Collateral and Guarantors
The borrowings under the Credit Agreement will be guaranteed by the material, domestic wholly owned subsidiaries of the Borrower (subject to exceptions), and will be secured by a pledge (and, with respect to real property, mortgage) of substantially all of the existing and future property and assets of the Borrower and the guarantors (subject to exceptions), including a pledge of the capital stock of the domestic subsidiaries held by the Borrower and the guarantors and 65% of the capital stock of the first-tier foreign subsidiaries held by the Borrower and the guarantors, in each case subject to exceptions.
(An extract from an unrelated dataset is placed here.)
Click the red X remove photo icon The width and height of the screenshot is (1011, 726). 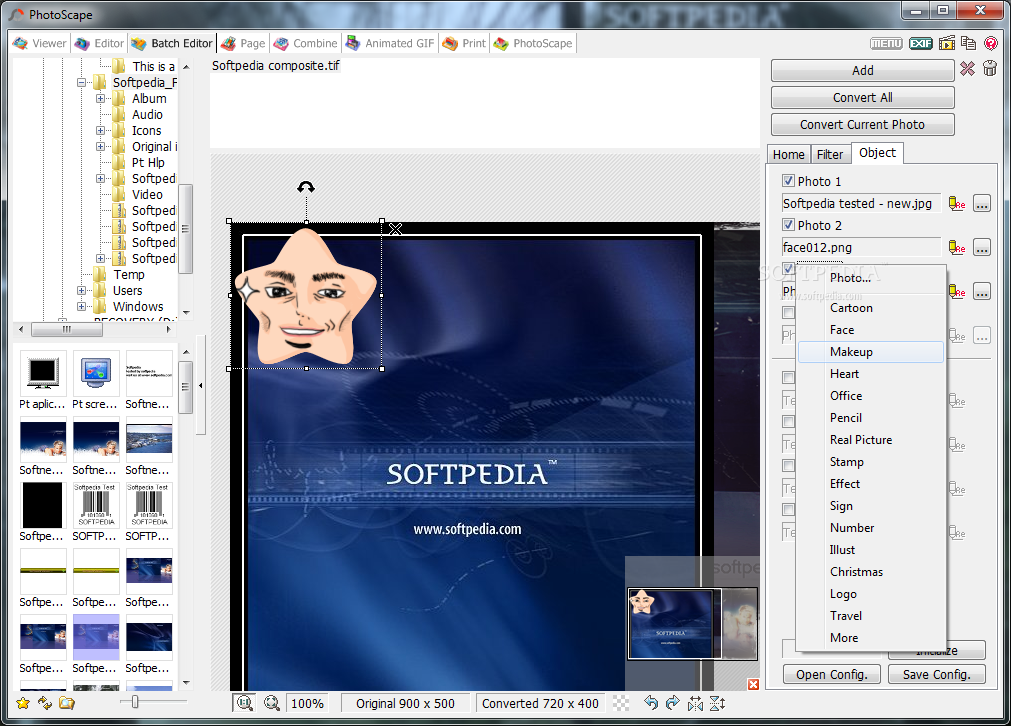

Restrictive Covenants and Other Matters
The Credit Agreement includes a maximum first-priority net senior secured leverage ratio financial covenant which is applicable to the Revolving Credit Facility only. In addition, for purposes of determining compliance with such financial maintenance covenant for any fiscal quarter, the Borrower may exercise an equity cure by issuing certain permitted securities for cash or otherwise receiving cash contributions to the capital of the Borrower or any of its direct or indirect parents that will, upon the receipt by the Borrower of such cash, be included in the calculation of EBITDA pro forma. The equity cure right may not be exercised in more than two fiscal quarters during any period of four consecutive fiscal quarters or more than five fiscal quarters during the term of the Revolving Credit Facility. Under the Credit Agreement, the Borrower may also be required to meet specified leverage ratios in order to take certain actions, such as incurring certain debt or making certain acquisitions and asset sales. In addition, the Credit Agreement includes negative covenants, subject to certain exceptions, restricting or limiting the Borrower's ability and the ability of its restricted subsidiaries to, among other things: (i) make non-ordinary course dispositions of assets; (ii) make certain mergers and acquisitions; (iii) make dividends and stock repurchases and optional redemptions (and optional prepayments) of subordinated debt; (iv) incur indebtedness; (v) make certain loans and investments; (vi) create liens; (vii) transact with affiliates; (viii) change the business of the Borrower and its restricted subsidiaries; (ix) enter

9


into sale/leaseback transactions; (x) allow limitations on negative pledges and the ability of restricted subsidiaries to pay dividends or make distributions; (xi) change the fiscal year and (xii) modify subordinated debt documents.